True, there weren't as many in Ultimate Intrigue, but as Ventnor points out the actual Vigilante ones were mainly other classes onto vigilante. But Occult Adventures and Advanced Class Guide seemed almost entirely of adding the classes from those books to other classes.

Scarab Sages

5 people marked this as a favorite.
Cthulhusquatch wrote:

Ultimate Suburban?

Well... I suppose Ultimate Urban has to come first....

John Kretzer wrote:

I am excited for this book...maybe we will see Ultimate City book?

Ultimate Dungeon?


1 person marked this as a favorite.
BMovieMonster wrote:
Cthulhusquatch wrote:

Ultimate Suburban?

Well... I suppose Ultimate Urban has to come first....

John Kretzer wrote:

I am excited for this book...maybe we will see Ultimate City book?

Ultimate Dungeon?

I would totally support ultimate dungeons if it came with tips for building them, options to "dress" them, systems to implement adventures in them, treasures and traps, some monsters and a new class based on crafting constructs or dungeoneering.

But if had to suggest a new Ultimate after this one I would suggest Ultimate Dra-

Ok... Never happening... T-T


BMovieMonster wrote:
Cthulhusquatch wrote:

Ultimate Suburban?

Well... I suppose Ultimate Urban has to come first....

John Kretzer wrote:

I am excited for this book...maybe we will see Ultimate City book?

Ultimate Dungeon?

That would also be a great idea.

Silver Crusade Contributor

8 people marked this as a favorite.

Sovereign, you might want to check out the late-3.5 product Dungeonscape - it does almost everything you're asking for, and it's pretty much all either general enough to be system-neutral or easily used in Pathfinder games with minimal alteration.

Of course, if Paizo decides to take their own stab at the topic, I strongly support this endeavor. ^_^


Kalindlara wrote:

Sovereign, you might want to check out the late-3.5 product Dungeonscape - it does almost everything you're asking for, and it's pretty much all either general enough to be system-neutral or easily used in Pathfinder games with minimal alteration.

Of course, if Paizo decides to take their own stab at the topic, I strongly support this endeavor. ^_^

Thanks Kalindlara! ;)

I will give it a look, for it will certainly be helpful.
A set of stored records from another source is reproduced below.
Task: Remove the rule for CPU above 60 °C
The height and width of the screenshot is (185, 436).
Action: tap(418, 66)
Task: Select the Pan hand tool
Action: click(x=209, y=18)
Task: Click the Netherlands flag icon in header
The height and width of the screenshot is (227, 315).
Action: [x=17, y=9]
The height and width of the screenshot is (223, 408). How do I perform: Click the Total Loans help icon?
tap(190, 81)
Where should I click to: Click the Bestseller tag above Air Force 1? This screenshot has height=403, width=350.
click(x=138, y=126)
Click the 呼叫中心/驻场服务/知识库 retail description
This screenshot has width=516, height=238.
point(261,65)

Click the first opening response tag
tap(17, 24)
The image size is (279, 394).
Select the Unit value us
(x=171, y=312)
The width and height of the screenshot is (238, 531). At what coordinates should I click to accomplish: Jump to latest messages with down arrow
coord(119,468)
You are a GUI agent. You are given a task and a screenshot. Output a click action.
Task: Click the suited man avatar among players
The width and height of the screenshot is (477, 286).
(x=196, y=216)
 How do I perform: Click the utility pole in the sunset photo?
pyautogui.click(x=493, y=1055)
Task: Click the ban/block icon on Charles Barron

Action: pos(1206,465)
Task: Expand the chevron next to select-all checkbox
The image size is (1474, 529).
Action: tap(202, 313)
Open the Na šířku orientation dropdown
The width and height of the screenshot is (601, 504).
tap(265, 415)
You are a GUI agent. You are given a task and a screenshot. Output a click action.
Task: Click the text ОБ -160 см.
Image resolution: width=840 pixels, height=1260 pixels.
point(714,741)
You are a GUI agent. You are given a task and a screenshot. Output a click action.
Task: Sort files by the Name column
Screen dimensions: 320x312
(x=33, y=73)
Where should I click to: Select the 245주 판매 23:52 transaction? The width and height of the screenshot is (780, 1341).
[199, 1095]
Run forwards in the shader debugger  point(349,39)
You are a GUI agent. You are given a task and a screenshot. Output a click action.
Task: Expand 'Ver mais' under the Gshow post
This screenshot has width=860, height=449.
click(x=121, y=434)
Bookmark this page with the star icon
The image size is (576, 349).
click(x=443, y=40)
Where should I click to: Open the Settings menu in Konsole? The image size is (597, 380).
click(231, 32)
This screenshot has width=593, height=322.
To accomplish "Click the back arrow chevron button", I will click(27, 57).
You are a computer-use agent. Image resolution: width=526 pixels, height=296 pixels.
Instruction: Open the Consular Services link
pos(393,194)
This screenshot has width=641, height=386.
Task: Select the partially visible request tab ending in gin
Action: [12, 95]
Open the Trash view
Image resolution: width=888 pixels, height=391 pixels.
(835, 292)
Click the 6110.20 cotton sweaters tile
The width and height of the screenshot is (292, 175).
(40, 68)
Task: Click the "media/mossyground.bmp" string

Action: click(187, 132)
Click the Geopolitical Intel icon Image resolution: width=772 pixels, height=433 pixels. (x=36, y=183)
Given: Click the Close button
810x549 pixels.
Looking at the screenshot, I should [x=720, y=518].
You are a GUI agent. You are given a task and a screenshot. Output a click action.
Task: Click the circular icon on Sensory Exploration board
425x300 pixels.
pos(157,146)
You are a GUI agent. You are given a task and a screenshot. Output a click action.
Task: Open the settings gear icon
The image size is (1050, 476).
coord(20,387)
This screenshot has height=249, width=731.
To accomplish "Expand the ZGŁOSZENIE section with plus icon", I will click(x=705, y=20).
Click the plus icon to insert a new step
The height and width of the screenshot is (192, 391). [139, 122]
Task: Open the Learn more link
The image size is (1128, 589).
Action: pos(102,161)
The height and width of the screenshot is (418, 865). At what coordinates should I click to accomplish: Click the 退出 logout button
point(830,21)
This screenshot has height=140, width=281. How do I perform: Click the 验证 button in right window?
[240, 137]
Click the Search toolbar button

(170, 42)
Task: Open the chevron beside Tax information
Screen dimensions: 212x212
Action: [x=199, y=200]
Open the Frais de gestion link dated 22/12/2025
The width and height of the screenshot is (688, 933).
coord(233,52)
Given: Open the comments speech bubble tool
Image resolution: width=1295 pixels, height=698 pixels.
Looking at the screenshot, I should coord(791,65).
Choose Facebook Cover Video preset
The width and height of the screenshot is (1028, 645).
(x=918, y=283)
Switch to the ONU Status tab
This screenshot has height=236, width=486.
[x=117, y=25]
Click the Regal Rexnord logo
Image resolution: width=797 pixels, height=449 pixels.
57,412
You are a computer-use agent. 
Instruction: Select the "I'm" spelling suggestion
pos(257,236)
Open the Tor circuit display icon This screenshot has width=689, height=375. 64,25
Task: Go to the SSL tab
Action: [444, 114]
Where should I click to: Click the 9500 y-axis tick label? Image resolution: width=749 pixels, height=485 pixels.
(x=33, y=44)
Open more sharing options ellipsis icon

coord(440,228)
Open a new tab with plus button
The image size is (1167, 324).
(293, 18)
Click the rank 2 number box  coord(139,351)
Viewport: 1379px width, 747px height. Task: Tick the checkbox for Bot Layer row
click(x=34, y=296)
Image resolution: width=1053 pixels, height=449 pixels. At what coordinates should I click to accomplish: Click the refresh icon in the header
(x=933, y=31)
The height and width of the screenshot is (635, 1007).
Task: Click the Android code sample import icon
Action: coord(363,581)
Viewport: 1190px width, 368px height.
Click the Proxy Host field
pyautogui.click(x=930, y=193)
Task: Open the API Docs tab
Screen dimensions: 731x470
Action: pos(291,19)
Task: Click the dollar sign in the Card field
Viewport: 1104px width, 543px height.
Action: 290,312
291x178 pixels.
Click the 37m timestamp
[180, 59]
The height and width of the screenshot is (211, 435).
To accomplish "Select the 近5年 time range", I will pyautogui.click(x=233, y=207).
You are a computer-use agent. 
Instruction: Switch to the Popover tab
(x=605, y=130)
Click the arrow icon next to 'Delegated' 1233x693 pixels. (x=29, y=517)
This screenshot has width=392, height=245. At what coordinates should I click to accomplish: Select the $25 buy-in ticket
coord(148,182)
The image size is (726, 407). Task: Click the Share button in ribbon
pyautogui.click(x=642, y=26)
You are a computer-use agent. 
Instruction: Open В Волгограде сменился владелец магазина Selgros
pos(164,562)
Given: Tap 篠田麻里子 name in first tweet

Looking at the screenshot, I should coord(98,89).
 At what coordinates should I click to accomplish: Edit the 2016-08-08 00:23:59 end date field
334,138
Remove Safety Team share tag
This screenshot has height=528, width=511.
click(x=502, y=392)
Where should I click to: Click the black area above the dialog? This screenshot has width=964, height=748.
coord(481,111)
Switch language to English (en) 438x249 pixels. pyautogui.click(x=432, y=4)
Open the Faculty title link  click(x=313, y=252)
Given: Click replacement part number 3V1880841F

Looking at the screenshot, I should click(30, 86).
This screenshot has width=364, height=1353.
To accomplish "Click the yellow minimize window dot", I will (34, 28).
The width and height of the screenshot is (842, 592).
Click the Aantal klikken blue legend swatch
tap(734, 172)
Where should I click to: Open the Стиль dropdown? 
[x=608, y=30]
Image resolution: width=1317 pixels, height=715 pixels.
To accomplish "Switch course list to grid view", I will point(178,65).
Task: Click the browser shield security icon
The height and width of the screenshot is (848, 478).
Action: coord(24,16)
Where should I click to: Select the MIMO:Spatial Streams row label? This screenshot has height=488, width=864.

Although, as you said, I would also like to see Paizo's approach.

Liberty's Edge

The Gold Sovereign wrote:

Although it's too early to predict what it can and can't do, If the shifter can only shift into animals, vermins and plants (wilderness related creature types), I'm sure there are going to be archetypes for changing into celestials, fiends, dragons and elemental in no time. ;)

I'm also really happy to see a new system for weather hazards. It's going to be really useful in my homebrew draconic realm.

I was thinking this as well. Its awesome to wildshape a la beast shape, elemental body, form of the dragon, etc. But I'd REALLY like to see some love for transforming into celestials, infernals, lawful,and chaotic outsiders. Think the Eidolon subtypes from unchained Summoner, but maybe encompassing even more outsiders that didn't get any love in Pathfinder Unchained, like kami, kytons, qlippoth, etc. In fact, why not introduce these eidolon subtypes in the hardcover as well?

Also, does anyone else think of the Harmonixer class from the Shaodw Hearts series when they think of the shifter?